John McFarlane will use his inaugural chairman’s speech at TheCityUK’s annual dinner in London to warn that Britain is at a “tipping point”.
Mr McFarlane, who succeeded Sir Gerry Grimstone at the agm in September, will stress the need to eliminate disadvantages in taxation, levies, regulation and infrastructure that he claims are threatening the UK’s long-term attractiveness.
He will call for the UK to be open to the brightest global talent, to establish a business environment that achieves financial stability without stifling innovation and growth, and for the UK to play its natural role in leading a reformed Europe.

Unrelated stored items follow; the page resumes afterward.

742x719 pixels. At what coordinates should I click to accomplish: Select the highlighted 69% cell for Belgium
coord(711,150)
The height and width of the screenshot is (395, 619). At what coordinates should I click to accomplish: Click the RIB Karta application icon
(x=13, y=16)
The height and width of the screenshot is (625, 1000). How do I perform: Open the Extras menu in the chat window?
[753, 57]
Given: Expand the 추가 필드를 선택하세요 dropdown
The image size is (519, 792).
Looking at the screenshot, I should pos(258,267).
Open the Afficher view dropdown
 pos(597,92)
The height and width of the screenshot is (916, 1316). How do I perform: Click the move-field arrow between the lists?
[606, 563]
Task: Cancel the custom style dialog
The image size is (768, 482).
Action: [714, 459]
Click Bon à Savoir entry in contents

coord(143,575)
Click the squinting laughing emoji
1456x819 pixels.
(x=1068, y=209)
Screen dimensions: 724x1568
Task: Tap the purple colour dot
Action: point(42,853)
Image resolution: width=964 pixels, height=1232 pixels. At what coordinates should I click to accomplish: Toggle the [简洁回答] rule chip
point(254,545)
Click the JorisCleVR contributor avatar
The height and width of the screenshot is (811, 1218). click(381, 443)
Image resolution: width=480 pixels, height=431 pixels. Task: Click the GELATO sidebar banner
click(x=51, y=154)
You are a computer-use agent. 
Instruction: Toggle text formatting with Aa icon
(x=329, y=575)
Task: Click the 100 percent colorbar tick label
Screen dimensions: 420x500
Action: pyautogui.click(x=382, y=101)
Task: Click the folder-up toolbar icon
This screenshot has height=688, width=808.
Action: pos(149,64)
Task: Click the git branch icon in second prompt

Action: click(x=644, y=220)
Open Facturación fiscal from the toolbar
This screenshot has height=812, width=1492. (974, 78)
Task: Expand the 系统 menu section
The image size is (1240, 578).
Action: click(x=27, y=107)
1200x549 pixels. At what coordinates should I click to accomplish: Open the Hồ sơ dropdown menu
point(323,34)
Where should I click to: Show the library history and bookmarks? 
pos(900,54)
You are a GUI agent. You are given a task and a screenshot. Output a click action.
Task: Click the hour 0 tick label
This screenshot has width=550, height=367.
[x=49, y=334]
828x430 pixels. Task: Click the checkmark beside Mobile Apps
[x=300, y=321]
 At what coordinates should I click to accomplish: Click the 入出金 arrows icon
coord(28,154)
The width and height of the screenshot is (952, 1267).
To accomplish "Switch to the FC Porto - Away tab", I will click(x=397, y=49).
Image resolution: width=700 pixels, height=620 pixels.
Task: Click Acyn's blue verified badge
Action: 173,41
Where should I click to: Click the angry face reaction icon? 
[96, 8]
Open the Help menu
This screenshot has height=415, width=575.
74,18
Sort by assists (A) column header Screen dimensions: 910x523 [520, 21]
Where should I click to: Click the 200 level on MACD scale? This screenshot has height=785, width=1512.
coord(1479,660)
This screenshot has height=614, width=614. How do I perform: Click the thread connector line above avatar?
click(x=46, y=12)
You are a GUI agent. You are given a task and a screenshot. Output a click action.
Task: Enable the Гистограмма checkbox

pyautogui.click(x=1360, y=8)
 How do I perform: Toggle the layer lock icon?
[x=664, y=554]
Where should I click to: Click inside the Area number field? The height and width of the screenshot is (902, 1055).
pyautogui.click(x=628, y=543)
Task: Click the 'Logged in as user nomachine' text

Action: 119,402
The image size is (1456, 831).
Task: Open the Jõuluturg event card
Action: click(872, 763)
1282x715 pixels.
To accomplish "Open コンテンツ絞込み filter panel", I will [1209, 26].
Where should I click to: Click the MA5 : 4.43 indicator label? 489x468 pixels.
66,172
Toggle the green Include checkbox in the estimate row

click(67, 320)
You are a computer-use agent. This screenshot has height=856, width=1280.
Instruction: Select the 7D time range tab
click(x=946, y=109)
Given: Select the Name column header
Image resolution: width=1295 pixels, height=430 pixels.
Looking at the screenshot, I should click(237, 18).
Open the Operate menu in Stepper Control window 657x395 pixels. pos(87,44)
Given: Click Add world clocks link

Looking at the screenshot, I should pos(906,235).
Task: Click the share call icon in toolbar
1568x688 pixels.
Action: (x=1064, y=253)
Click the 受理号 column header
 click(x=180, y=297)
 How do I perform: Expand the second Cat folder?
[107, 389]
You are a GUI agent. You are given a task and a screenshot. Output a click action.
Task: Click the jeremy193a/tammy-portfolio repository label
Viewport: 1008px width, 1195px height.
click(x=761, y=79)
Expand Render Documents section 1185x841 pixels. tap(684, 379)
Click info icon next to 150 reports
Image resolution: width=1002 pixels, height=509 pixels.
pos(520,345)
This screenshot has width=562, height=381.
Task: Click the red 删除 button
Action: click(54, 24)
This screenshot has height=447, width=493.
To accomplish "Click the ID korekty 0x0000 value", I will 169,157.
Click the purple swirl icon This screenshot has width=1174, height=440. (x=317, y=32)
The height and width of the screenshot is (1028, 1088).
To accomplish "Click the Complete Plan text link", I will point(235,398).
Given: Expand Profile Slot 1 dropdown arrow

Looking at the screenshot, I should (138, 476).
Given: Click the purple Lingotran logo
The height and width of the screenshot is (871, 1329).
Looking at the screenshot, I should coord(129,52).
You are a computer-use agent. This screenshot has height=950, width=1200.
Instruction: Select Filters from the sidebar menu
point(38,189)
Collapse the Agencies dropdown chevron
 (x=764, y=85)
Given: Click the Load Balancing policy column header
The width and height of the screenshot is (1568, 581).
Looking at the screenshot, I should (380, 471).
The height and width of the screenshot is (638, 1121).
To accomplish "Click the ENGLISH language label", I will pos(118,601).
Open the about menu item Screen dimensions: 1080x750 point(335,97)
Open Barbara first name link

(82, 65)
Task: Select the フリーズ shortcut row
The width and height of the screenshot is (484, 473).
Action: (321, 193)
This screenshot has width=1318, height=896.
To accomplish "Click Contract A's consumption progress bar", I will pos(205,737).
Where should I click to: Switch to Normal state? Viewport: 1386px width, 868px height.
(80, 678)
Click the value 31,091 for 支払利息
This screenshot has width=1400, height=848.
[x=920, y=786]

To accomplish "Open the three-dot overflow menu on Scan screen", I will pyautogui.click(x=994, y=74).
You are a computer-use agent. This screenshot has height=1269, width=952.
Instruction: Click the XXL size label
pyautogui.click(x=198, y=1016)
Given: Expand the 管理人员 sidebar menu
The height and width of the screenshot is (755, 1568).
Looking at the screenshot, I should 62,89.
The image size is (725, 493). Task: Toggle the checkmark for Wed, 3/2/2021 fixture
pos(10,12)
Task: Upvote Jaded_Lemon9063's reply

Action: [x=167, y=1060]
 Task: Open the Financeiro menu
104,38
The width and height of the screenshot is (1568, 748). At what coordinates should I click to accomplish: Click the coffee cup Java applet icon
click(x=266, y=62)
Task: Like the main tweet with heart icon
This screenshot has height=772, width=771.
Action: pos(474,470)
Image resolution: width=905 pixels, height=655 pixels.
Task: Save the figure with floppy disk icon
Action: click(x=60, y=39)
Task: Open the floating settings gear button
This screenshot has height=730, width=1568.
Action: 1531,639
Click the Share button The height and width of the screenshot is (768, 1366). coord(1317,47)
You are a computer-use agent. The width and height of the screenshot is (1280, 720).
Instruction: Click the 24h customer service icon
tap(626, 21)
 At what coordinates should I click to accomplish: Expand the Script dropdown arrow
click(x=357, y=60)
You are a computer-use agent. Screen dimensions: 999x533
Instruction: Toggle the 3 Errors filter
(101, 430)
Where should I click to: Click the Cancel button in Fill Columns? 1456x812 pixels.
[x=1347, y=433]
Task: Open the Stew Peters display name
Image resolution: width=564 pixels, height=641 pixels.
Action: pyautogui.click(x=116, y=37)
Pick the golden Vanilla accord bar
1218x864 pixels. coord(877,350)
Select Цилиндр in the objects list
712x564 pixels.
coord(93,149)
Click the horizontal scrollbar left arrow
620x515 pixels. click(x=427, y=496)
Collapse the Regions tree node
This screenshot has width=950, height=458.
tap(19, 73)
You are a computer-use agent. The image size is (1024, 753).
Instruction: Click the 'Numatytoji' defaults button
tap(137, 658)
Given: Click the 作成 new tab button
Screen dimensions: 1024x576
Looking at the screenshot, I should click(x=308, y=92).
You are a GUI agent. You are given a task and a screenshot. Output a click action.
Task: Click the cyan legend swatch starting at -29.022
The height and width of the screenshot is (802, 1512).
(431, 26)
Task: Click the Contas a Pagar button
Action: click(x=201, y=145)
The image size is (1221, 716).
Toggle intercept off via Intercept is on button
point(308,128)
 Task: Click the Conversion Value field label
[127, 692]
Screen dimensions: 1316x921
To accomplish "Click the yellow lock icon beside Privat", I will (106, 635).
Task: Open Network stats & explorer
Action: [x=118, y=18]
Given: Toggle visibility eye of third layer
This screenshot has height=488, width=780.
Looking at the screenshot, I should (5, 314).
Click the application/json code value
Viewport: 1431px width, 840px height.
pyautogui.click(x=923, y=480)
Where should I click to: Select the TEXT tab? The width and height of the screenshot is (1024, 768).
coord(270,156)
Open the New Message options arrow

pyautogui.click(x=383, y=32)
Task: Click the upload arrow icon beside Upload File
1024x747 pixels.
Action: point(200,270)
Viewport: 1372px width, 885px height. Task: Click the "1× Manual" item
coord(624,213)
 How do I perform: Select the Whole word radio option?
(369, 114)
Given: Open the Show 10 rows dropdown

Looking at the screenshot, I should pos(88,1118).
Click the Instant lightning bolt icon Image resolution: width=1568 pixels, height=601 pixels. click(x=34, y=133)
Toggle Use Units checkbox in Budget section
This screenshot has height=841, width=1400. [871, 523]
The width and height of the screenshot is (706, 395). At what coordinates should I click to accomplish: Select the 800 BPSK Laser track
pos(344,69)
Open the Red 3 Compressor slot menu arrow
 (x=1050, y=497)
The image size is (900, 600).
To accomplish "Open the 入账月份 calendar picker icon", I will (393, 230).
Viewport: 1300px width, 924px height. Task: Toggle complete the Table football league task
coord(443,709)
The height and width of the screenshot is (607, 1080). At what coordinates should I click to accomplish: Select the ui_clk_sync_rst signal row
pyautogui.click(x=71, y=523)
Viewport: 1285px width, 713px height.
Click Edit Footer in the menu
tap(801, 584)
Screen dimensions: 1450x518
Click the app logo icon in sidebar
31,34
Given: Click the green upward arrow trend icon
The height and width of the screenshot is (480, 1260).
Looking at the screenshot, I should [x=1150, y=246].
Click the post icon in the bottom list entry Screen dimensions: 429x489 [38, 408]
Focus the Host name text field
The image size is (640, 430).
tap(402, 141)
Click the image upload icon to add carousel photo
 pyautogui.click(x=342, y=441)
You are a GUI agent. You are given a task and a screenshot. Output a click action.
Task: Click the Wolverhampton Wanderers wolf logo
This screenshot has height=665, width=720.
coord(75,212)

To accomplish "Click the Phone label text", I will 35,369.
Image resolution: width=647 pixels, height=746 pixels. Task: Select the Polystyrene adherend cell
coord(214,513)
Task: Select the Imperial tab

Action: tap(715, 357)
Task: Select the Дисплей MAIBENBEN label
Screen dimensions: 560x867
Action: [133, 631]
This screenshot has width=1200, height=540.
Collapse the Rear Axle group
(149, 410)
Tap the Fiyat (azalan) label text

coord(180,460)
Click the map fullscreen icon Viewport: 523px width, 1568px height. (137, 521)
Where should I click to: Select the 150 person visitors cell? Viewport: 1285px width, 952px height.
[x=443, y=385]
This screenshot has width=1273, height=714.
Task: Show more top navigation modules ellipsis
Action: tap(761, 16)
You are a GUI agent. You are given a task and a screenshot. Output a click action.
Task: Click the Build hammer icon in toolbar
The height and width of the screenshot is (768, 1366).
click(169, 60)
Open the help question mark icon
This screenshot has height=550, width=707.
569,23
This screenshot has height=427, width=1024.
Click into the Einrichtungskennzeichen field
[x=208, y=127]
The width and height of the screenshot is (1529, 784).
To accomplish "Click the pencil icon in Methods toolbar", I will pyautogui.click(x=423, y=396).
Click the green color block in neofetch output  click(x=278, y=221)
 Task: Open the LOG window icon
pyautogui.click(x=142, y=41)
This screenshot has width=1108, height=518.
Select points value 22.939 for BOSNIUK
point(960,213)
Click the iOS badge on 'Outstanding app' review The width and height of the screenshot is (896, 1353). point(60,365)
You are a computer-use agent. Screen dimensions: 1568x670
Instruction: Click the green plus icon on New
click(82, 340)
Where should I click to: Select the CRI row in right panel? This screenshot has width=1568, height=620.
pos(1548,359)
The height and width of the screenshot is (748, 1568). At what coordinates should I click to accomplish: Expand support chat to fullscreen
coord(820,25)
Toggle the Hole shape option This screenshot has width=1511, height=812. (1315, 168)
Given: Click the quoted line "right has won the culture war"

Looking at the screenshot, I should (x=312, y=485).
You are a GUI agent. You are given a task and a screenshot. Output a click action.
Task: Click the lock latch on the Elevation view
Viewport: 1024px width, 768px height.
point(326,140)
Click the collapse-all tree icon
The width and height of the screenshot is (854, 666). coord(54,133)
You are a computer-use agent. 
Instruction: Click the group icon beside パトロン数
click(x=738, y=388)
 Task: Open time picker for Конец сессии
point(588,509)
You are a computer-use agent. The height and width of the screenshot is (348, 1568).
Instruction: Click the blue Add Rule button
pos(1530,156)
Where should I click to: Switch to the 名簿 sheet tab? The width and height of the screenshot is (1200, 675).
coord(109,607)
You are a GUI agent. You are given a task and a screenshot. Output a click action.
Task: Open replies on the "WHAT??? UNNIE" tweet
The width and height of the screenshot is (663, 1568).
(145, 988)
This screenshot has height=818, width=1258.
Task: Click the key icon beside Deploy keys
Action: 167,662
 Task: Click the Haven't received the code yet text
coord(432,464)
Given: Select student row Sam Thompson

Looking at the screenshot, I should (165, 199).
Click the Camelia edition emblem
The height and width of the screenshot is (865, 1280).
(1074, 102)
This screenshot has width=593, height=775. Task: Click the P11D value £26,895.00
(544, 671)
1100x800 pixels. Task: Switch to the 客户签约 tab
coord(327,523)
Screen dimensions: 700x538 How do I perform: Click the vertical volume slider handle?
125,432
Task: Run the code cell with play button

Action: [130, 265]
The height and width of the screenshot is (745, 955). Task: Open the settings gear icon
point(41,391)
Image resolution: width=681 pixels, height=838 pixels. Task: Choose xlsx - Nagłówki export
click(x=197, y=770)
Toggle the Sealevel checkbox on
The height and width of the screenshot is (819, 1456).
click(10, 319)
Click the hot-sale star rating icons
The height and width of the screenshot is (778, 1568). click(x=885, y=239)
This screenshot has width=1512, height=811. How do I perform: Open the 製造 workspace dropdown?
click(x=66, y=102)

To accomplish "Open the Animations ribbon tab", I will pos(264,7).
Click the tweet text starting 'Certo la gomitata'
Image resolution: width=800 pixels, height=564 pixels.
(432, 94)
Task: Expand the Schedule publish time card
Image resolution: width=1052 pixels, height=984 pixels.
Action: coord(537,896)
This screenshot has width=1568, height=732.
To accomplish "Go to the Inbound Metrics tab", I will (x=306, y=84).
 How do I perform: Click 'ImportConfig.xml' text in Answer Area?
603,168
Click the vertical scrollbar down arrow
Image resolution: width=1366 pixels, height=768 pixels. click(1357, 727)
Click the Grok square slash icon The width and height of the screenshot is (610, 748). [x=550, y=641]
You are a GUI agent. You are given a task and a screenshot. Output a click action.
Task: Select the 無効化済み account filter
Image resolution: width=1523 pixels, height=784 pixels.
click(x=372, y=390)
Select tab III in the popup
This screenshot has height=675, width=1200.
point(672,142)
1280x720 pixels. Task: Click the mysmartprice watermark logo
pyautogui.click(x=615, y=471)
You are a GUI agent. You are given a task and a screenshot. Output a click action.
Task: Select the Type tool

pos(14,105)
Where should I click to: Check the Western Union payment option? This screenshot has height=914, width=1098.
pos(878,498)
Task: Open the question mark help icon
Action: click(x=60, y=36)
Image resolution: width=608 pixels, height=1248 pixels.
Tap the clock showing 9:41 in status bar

Managed correctly, he will say, the UK can “look to a future of greater certainty, innovation and hope”, specifically in areas of financial and related professional services, Islamic finance, Fintech and digital, global cyber-services, and the potential for mutual benefit in Europe – for the industry and customers alike.
The dinner, at Mansion House, will also be addressed by Sajid Javid, Secretary of State for Business, Innovation and Skills, and the Lord Mayor of the City of London.
Mr McFarlane is chairman of Barclays Bank and a former chairman of Aviva and FirstGroup. He will say: “London is the world’s leading financial centre and TheCityUK’s priority is to keep it that way.
“We need to advance our strengths and eliminate disadvantages. Staying the same simply will not cut it. The economic balance of power is heading East and the technological revolution means business must strive harder to compete. It needs the support of Government to win.”
He will emphasise the need for regulation that achieves financial stability without compromising competitiveness and growth, and will call for Government and regulators to set in motion a review of UK regulation to assess its unintended consequences.
Mr McFarlane will also underline the longer-term threats to UK attractiveness posed by sector specific levies and surcharges, saying they “may have negative implications over the longer-term that we risk realising only when it is too late.”
Also high on his agenda is the need for the UK to create a culture that spurs innovation, is open to investment, fosters skills in our own population and seeks the brightest global talent. Mr McFarlane will say: “Now is the time to encourage the deep pool of talent so necessary to this country’s global success by removing barriers to intra-company transfers and welcoming the brightest foreign students.”
On EU reform, he will say: “…the clear majority of our members feel that staying in a reformed Europe is the right choice, not just for us, working in international markets, but for our customers here in the UK.
“It is imperative that we do our part in shaping the reform agenda that supports the Government here in the UK – and indeed other Governments – to create an outcome that the voting public can choose with confidence.”